Moreover, while rape is indeed a product of war, the world has never seen anything resembling the European settlers’ 500-year-old crime spree. Virtually from the moment they alighted in Africa, Asia, the Arab world and the Americas, European expatriates set upon indigenous women, creating, from whole cloth, a language of sexual defilement - -mulattoes, octoroons, quadroons, mestizos, coloreds, and so forth - and giving birth, quite literally to a New World.
The Times article does not add any meaningful context because its objective was not to produce journalism to inform democratic decision-making, but to justify Israel’s genocide. In this way, the legacy media’s breathless, hysterical reportage of mass rapes, headless infants, and babies cooked in ovens is reminiscent not only of the Scottsboro Boys but also the 1898 massacre in Wilmington, North Carolina, when the Raleigh News and Observer turned whites against a popular and progressive interracial political movement by conjuring up a ring of Black serial rapists who preyed upon the virginal white damsels, one could assume, like a cabal of dusky Snidely Whiplashes.
“Lynch a thousand Negroes a week,” as one white woman urged white men to defend the honor of the village maidens.

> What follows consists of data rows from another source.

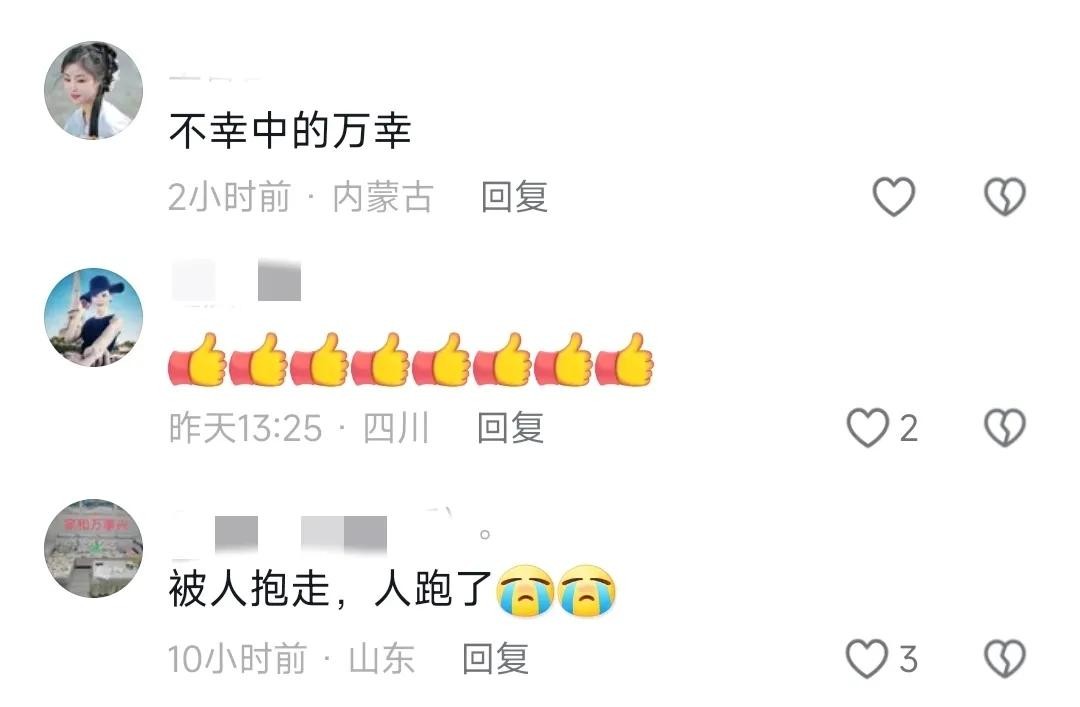1080x707 pixels.
Task: Reply to the 10小时前 山东 comment
Action: [495, 659]
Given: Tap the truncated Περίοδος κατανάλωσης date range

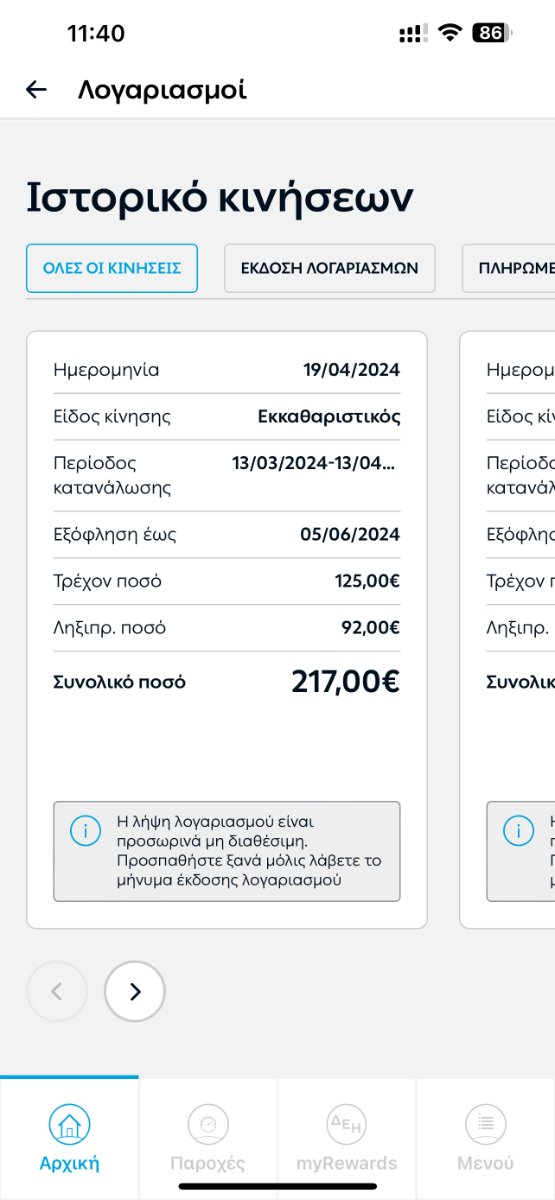Looking at the screenshot, I should click(315, 463).
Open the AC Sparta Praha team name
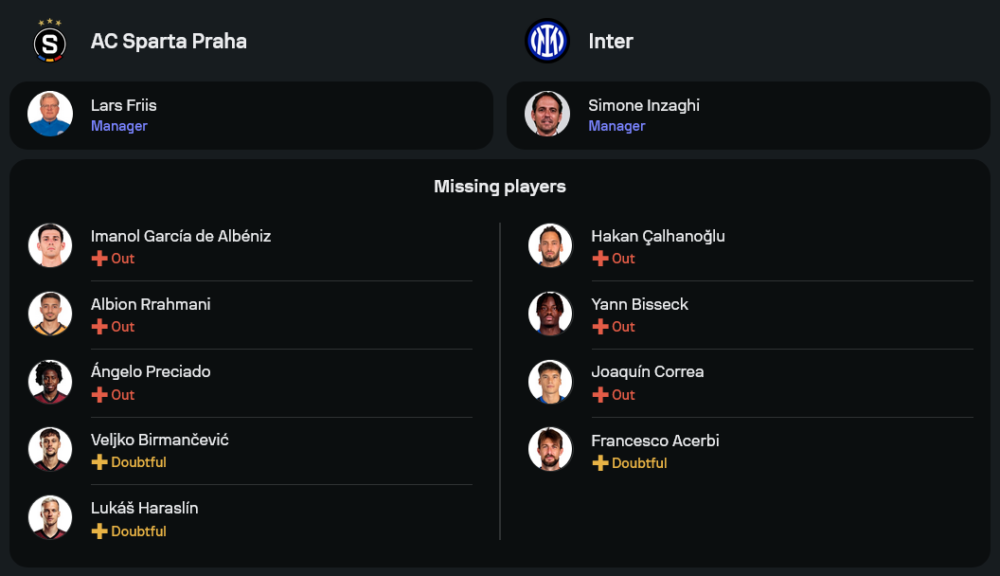The width and height of the screenshot is (1000, 576). [168, 41]
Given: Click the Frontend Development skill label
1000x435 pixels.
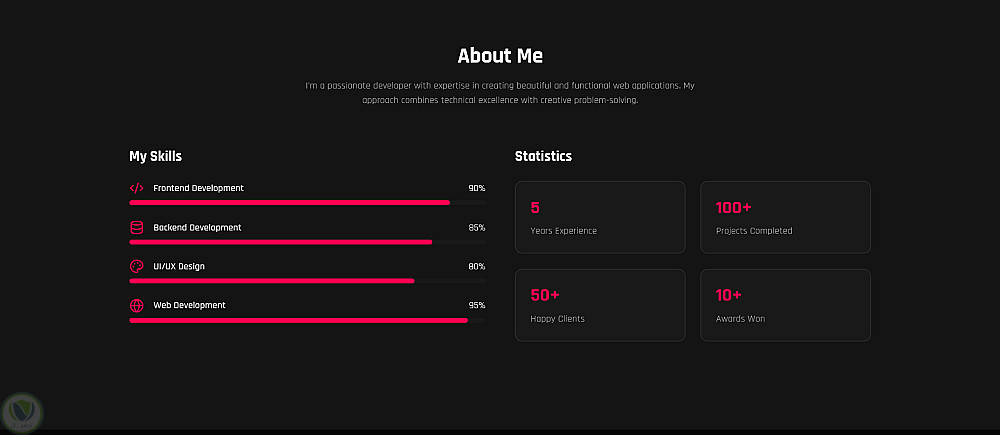Looking at the screenshot, I should [x=198, y=188].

The Times’ account devoted much energy to explaining the lack of any physical evidence, which suggests that the reporters and editors responsible for the article were keenly aware that the article doesn’t meet journalistic standards. As a radical, Black, foreign correspondent at the Washington Post nearly 20 years ago, I knew that any controversial story required a high evidentiary standard to pass muster both with my conservative, mostly white editors, and a broader white readership that was skeptical of narratives that did not center its primacy. On a practical level, that meant covering all the reporting bases, including reliable data and ample first-hand accounts from people on the ground.
The Times story had neither, which leads me to conclude that it was the product of magical thinking rather than any exhaustive reporting. This article should never have been published in this form.

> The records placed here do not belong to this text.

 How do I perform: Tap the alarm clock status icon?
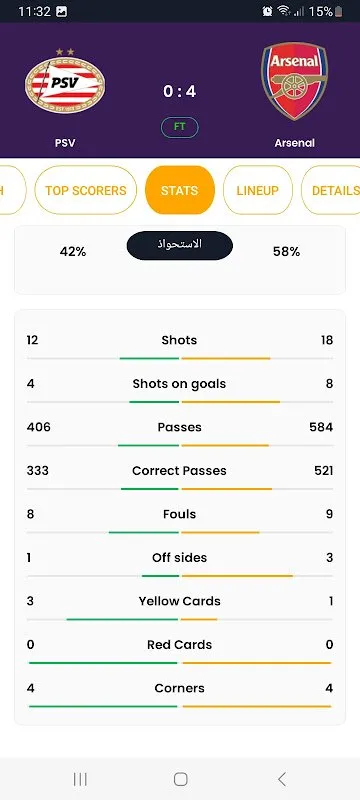point(267,11)
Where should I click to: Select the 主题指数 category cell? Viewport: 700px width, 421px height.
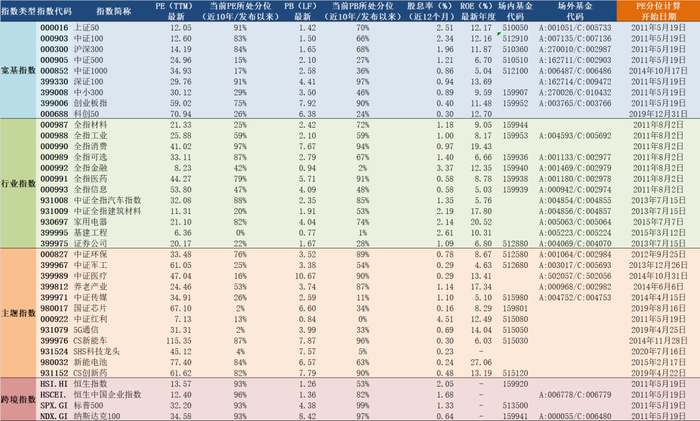tap(18, 313)
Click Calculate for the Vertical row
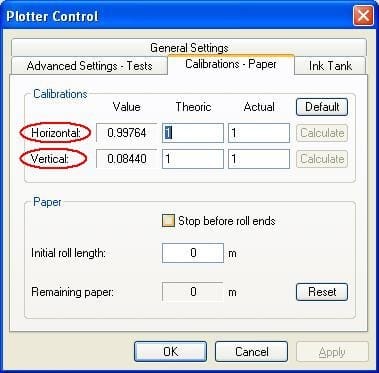 pyautogui.click(x=322, y=159)
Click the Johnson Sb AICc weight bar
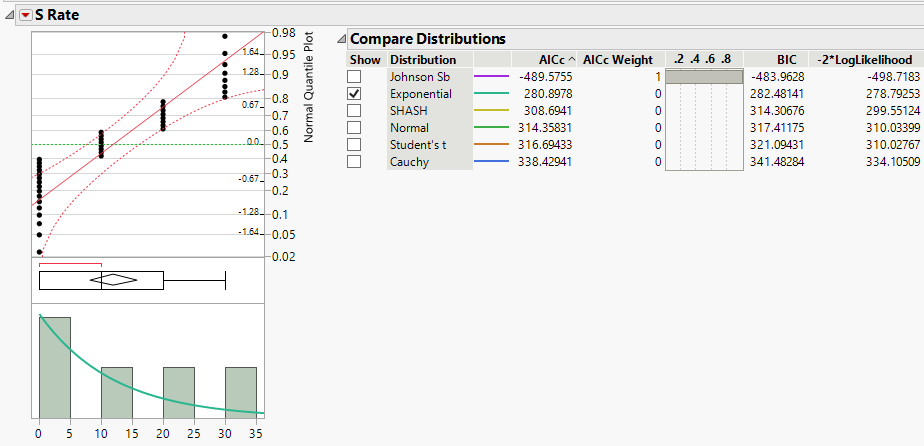This screenshot has height=446, width=924. 704,77
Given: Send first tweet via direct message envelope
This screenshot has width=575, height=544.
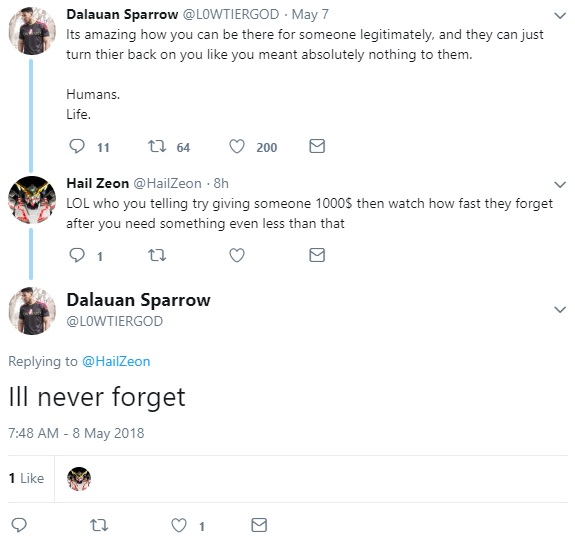Looking at the screenshot, I should [x=317, y=146].
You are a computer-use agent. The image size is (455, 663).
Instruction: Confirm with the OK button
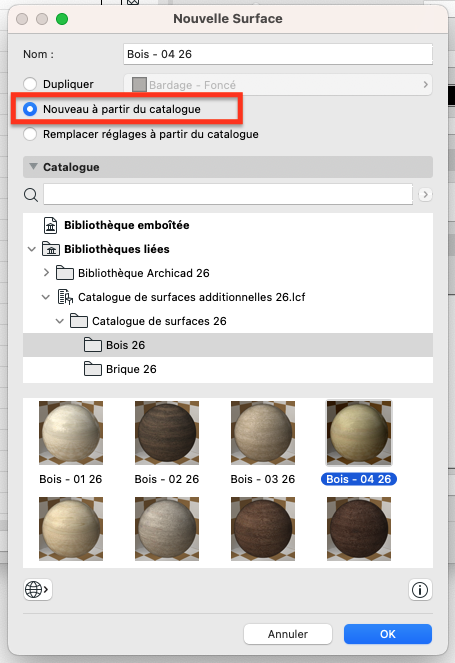388,634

In the Scottsboro case, Ruby Bates would recant after testifying in the first trial that she was raped; Price would maintain her version of events until the day she died in 1982. You needn’t be a postcolonial scholar to understand why.
Much as the New York Times needs Palestinians to be savages, or sand n!$$ers, to justify Israel’s genocide, Price—castigated by her own as “white trash” for her entire life before the Scottsboro incident-- could only be saved from penury and disrepute if she was violated by the young Blacks who were merely looking for work. Her sense of worth, her whiteness, depended on her victimhood, just as Zionist’s material advantage turns on the politics of aggrievement. Or, to put it another way, the calculus of racial capitalism dictates that the white settler can only accumulate wealth by dispossessing a Black or brown subject class, of their land, liberty, dignity and even lives.

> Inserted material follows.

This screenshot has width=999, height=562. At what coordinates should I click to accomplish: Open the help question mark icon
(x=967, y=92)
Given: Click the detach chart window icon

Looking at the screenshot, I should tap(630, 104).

This system of political economy cannot be easily reconciled with modernity, however, without vilifying the very act of resistance, explaining Malcolm X’s oft-quoted admonition:
If you’re not careful, the newspapers will have you hating the oppressed and loving the ones who are doing the oppressing.
A former foreign correspondent for the Washington Post, Jon Jeter is the author of Flat Broke in the Free Market: How Globalization Fleeced Working People and the co-author of A Day Late and a Dollar Short: Dark Days and Bright Nights in Obama's Postracial America. His work can be found on Patreon as well as Black Republic Media .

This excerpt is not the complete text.